Business desk. The government has once again increased the duty on the export of domestic crude oil. According to the notification, the import of domestic crude oil will now attract a duty of Rs 17,750 per tonne. The duty of Rs 4 per liter on the export of aircraft fuel has been completely removed. Duty on the export of diesel has been reduced from Rs 11 per liter to Rs 5 per liter.
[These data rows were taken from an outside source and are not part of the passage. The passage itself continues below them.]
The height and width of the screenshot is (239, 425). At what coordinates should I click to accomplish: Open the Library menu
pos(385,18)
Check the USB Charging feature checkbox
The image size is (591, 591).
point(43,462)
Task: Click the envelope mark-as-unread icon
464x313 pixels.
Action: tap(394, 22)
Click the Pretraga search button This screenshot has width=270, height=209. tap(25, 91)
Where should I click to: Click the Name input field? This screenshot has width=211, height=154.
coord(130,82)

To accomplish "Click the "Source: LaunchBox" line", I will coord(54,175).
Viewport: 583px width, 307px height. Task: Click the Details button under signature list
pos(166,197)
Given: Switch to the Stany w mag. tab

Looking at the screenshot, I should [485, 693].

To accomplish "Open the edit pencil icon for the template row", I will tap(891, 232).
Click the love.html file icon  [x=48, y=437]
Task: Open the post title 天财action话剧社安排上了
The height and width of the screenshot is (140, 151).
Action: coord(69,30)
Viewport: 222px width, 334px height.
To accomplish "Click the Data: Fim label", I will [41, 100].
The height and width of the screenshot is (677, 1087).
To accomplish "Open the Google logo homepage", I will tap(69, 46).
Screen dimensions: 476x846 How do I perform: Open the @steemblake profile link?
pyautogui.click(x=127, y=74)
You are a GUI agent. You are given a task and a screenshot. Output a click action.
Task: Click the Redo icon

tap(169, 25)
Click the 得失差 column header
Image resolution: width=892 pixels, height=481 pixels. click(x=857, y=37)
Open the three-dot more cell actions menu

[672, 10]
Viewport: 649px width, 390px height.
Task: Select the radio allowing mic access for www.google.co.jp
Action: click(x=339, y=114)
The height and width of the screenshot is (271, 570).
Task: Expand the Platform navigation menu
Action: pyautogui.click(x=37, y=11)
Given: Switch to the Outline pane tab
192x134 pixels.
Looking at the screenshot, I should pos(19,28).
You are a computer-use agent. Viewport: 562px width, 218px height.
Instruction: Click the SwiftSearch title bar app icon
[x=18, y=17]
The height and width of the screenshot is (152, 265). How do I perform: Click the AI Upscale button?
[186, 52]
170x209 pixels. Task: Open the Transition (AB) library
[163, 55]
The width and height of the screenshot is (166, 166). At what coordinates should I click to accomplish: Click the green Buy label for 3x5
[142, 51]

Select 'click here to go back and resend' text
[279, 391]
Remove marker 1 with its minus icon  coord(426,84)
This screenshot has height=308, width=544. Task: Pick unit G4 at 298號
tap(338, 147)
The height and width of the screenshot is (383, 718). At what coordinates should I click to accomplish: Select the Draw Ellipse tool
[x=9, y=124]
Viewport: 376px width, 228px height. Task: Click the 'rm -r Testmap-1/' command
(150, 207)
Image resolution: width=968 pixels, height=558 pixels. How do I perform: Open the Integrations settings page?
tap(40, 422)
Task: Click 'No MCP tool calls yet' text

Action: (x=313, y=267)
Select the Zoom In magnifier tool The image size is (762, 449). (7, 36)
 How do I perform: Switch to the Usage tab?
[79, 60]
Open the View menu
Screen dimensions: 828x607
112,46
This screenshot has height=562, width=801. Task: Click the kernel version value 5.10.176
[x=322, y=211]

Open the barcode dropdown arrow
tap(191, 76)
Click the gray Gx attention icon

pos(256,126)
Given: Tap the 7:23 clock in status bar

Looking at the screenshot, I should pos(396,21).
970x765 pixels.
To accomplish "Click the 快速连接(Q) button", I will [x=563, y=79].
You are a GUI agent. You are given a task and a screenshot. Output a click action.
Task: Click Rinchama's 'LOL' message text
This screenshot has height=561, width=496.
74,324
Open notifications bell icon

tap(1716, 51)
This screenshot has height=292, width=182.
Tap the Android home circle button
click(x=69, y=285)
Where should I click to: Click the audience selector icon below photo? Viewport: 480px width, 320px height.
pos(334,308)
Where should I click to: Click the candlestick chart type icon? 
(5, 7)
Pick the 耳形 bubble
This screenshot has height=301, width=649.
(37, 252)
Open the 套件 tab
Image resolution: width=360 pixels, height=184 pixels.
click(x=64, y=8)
On July 1, the Center imposed an export duty of Rs 6 per liter on petrol and ATF and Rs 13 per liter on the export of diesel. An unexpected tax of Rs 23,250 per tonne was imposed on the sale of domestic crude. The taxes were first reviewed on July 20, in which the duty of Rs 6 per liter on petrol exports was abolished and the tax on the export of diesel, was decreased to Rs. 11 and Rs. 4, respectively, for jet fuel (ATF). The tax on domestically produced crude was also reduced to Rs 17,000 per tonne on July 20. Revenue Secretary Tarun Bajaj had said after the tax was imposed on July 1, that it would be reviewed every 15 days, taking into account other factors, including foreign ones. exchange rates and the price of crude oil globally.
When was windfall tax imposed?
The government imposed an unexpected tax for the first time on July 1 amid high profits made by oil and gas companies due to high energy prices due to the Russia-Ukraine conflict. In fact, domestic producers sell crude to refiners at international benchmark prices. Crude oil prices have been fluctuating a lot in the last few days. These have seen sharp ups and downs in the last few months. On Tuesday, August 02, Brent’s October contract was trading at $100.12 a barrel on the Intercontinental Exchange, up 0.09 percent from its previous close. WTI’s September contract on the NYMEX rose 0.36 percent to $94.23 a barrel.